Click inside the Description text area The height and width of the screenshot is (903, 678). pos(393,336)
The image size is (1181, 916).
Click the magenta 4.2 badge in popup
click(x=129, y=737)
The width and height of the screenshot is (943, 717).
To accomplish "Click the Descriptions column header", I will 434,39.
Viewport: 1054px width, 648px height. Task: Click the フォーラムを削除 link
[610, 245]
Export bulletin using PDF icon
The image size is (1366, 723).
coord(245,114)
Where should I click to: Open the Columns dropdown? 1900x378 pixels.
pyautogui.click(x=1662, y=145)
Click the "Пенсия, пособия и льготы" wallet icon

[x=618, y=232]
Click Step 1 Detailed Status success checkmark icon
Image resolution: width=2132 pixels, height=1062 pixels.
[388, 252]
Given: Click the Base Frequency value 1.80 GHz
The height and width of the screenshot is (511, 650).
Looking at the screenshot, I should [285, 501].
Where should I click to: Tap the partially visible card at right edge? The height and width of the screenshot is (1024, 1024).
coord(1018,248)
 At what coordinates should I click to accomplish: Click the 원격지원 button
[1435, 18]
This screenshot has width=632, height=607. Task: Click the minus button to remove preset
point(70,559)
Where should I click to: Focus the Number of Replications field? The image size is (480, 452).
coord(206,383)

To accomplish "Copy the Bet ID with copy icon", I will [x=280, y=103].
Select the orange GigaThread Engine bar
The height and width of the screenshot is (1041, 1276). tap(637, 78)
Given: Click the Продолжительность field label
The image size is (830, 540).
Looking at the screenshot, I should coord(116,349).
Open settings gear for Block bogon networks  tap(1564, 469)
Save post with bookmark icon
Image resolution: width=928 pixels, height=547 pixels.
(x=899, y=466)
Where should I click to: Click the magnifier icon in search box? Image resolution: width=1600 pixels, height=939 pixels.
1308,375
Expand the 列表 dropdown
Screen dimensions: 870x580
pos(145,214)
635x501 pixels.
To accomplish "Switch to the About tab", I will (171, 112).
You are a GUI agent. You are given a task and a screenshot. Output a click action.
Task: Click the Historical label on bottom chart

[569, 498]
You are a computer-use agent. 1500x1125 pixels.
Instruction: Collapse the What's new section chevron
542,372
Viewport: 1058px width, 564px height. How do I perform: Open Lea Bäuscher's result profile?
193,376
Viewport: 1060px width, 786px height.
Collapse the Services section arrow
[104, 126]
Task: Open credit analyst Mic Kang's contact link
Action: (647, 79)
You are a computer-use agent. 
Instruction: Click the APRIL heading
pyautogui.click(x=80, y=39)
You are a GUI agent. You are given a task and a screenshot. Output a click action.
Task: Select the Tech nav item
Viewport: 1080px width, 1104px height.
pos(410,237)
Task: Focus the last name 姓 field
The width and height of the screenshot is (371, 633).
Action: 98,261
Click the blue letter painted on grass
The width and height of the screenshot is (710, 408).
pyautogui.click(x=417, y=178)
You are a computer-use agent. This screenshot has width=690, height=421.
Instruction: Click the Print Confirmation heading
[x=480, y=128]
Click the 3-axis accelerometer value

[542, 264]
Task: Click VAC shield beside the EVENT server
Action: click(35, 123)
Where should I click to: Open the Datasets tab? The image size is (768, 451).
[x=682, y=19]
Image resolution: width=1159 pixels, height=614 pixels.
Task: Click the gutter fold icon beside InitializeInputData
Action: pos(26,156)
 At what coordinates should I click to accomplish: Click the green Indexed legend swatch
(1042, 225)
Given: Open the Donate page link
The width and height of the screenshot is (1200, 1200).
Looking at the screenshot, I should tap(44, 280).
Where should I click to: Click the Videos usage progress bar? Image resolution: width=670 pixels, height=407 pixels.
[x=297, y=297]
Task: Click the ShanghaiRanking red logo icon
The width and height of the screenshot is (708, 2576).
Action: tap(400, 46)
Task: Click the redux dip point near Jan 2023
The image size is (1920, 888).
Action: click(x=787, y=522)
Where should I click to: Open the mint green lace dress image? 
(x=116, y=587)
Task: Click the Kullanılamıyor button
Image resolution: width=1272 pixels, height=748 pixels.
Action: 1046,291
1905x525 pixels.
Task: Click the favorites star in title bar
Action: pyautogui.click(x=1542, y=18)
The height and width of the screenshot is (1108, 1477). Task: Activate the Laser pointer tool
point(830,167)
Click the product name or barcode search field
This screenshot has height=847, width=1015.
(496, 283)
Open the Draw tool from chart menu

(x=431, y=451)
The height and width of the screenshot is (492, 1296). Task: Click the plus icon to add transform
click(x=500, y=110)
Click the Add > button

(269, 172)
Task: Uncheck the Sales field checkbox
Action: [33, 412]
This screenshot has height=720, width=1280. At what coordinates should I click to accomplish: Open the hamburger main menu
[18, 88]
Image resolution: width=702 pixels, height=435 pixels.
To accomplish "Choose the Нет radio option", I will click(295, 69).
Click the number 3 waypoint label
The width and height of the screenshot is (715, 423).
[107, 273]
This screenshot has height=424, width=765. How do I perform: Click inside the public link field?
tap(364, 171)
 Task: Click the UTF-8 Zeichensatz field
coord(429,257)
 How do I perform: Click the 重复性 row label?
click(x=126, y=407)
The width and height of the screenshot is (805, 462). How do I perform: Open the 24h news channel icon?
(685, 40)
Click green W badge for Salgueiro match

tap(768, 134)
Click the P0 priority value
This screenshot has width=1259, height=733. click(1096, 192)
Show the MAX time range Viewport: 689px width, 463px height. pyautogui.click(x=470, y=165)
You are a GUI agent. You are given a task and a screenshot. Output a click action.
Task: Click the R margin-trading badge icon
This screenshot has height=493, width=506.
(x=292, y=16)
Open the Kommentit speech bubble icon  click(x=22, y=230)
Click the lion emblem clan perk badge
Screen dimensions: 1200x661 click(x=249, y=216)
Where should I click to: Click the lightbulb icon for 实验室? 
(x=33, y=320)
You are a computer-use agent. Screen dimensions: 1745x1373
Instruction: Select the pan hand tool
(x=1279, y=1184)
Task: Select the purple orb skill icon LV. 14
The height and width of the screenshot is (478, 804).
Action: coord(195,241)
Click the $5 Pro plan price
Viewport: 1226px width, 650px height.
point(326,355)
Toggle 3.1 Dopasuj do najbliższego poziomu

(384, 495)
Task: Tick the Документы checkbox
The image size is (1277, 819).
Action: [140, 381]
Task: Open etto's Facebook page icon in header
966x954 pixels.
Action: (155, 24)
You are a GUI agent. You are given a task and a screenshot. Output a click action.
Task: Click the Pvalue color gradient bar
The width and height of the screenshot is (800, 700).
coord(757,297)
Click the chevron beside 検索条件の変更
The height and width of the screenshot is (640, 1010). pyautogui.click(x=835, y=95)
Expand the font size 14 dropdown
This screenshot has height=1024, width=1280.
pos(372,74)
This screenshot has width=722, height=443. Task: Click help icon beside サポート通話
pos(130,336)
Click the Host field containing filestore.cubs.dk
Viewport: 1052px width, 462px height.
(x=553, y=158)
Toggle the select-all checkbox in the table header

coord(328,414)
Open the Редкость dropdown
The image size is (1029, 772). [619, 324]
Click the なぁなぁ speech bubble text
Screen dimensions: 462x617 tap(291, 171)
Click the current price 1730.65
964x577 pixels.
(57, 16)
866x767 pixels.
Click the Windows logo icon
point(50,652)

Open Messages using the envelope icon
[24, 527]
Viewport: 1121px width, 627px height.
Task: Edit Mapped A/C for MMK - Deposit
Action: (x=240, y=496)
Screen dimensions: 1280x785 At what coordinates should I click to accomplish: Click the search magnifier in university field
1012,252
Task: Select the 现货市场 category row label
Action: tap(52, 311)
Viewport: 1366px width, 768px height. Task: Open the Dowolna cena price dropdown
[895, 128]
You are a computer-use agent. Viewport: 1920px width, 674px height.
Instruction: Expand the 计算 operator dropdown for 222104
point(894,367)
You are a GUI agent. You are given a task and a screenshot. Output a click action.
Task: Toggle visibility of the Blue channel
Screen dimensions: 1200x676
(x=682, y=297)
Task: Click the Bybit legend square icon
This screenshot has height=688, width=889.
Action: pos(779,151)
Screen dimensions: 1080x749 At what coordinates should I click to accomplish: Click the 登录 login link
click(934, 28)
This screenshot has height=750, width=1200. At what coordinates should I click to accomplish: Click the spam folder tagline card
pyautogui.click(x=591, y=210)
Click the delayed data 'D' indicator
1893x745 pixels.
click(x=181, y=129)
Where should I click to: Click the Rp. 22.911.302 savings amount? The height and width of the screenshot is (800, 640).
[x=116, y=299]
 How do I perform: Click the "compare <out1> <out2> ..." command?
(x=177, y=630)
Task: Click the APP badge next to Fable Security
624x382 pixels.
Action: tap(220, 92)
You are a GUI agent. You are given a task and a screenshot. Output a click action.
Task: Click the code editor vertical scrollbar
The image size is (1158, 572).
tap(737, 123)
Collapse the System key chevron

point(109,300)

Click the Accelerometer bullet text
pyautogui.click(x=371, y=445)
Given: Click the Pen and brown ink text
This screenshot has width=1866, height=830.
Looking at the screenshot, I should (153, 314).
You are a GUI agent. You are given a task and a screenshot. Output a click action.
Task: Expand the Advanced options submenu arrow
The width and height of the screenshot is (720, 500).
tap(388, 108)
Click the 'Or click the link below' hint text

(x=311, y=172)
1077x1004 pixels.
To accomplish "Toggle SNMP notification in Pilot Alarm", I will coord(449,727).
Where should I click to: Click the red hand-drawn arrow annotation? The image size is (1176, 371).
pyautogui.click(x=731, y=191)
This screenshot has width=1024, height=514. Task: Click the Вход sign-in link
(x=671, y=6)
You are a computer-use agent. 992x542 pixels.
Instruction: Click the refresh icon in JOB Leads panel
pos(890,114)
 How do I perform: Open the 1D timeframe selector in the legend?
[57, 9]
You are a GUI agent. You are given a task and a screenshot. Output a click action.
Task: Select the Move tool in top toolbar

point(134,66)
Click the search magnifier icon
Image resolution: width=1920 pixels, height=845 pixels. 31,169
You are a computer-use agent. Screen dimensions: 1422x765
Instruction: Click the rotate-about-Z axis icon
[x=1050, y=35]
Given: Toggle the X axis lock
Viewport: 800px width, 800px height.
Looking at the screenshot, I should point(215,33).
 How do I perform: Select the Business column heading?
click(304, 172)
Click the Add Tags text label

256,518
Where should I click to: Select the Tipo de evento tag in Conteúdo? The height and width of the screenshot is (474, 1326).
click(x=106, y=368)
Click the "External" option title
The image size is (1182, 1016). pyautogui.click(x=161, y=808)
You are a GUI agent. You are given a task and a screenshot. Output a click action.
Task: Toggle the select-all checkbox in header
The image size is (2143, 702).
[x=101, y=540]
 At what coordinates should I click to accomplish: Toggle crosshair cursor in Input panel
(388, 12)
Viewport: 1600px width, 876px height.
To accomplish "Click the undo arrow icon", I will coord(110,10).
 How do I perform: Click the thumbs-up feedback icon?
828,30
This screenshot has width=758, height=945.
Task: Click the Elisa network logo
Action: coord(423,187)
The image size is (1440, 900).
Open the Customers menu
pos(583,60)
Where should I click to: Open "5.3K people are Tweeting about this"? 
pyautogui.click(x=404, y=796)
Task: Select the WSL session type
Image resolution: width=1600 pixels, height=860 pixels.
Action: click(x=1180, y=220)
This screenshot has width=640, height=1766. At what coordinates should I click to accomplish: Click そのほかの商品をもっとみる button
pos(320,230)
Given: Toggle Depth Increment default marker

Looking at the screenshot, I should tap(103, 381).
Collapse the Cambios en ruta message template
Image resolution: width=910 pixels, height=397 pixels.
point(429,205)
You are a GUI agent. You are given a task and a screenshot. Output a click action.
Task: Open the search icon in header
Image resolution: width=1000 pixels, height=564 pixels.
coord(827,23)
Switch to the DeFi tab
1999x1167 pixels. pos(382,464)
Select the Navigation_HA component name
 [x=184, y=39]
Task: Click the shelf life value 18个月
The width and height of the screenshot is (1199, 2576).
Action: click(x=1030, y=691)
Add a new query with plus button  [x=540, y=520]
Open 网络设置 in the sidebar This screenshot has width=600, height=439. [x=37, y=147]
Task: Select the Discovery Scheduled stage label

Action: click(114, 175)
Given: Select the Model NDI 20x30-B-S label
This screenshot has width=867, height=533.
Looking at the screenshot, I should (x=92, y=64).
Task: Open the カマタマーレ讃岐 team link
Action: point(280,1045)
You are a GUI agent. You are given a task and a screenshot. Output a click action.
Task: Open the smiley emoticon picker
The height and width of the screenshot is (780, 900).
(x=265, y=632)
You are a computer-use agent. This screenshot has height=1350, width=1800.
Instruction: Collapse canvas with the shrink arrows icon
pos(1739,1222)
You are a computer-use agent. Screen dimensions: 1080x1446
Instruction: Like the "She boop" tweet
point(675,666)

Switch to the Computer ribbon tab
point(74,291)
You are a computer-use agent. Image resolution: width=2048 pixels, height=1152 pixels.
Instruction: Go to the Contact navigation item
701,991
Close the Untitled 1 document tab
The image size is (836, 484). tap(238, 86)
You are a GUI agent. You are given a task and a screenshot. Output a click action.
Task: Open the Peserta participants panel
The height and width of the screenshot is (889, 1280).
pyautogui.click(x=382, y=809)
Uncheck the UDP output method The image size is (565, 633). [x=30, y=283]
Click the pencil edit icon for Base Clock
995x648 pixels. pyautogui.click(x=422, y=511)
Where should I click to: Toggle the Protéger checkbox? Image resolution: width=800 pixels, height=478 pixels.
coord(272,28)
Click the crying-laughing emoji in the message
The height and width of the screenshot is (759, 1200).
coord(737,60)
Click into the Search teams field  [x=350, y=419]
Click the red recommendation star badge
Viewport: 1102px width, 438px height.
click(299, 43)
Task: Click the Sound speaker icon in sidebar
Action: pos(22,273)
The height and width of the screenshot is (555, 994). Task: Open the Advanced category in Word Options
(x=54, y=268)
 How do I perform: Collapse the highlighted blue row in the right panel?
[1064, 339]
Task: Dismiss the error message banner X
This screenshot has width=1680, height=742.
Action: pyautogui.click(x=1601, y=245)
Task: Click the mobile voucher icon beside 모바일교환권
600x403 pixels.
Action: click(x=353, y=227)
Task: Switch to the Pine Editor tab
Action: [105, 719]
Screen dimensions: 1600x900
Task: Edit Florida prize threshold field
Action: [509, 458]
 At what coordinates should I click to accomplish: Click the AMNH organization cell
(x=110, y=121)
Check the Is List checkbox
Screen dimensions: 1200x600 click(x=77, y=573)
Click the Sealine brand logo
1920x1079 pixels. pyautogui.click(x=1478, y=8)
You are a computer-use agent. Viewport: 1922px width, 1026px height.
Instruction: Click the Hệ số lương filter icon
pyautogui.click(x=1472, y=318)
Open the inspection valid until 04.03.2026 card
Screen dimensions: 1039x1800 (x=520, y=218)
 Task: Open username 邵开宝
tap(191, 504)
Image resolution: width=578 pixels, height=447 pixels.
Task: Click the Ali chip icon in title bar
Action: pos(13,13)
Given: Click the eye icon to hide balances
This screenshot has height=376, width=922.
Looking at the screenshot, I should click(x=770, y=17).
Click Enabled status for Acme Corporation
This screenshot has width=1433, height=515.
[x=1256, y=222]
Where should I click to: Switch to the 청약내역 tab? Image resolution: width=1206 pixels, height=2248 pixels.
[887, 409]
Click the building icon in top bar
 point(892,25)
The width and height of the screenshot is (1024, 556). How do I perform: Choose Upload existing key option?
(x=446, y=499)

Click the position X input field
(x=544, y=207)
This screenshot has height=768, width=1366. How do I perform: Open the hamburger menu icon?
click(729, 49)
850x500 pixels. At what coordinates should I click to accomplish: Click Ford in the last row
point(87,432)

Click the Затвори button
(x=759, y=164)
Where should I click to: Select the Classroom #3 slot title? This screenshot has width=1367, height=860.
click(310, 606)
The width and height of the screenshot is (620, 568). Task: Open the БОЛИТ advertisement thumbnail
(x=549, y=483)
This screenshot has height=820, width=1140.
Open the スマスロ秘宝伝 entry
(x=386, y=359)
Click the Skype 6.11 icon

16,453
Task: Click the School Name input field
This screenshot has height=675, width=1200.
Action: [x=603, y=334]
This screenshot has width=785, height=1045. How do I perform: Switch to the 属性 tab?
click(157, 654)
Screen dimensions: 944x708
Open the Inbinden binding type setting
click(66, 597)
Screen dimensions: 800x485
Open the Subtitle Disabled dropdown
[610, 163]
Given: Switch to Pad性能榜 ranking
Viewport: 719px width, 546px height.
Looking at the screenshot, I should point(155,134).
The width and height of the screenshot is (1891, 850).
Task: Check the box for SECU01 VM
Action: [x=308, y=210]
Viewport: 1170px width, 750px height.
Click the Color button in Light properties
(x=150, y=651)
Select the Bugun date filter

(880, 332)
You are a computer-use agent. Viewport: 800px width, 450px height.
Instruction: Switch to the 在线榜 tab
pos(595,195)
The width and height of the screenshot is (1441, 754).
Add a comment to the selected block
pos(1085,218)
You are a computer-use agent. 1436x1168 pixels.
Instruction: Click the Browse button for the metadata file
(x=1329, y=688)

______

Would you copy out exactly the lines above that start at the one containing "Image resolution: width=1000" and end at the one containing "Given: Select the Model NDI 20x30-B-S label", inclusive?

Image resolution: width=1000 pixels, height=564 pixels.
coord(827,23)
Switch to the DeFi tab
1999x1167 pixels. pos(382,464)
Select the Navigation_HA component name
 [x=184, y=39]
Task: Click the shelf life value 18个月
The width and height of the screenshot is (1199, 2576).
Action: click(x=1030, y=691)
Add a new query with plus button  [x=540, y=520]
Open 网络设置 in the sidebar This screenshot has width=600, height=439. [x=37, y=147]
Task: Select the Discovery Scheduled stage label

Action: click(114, 175)
Given: Select the Model NDI 20x30-B-S label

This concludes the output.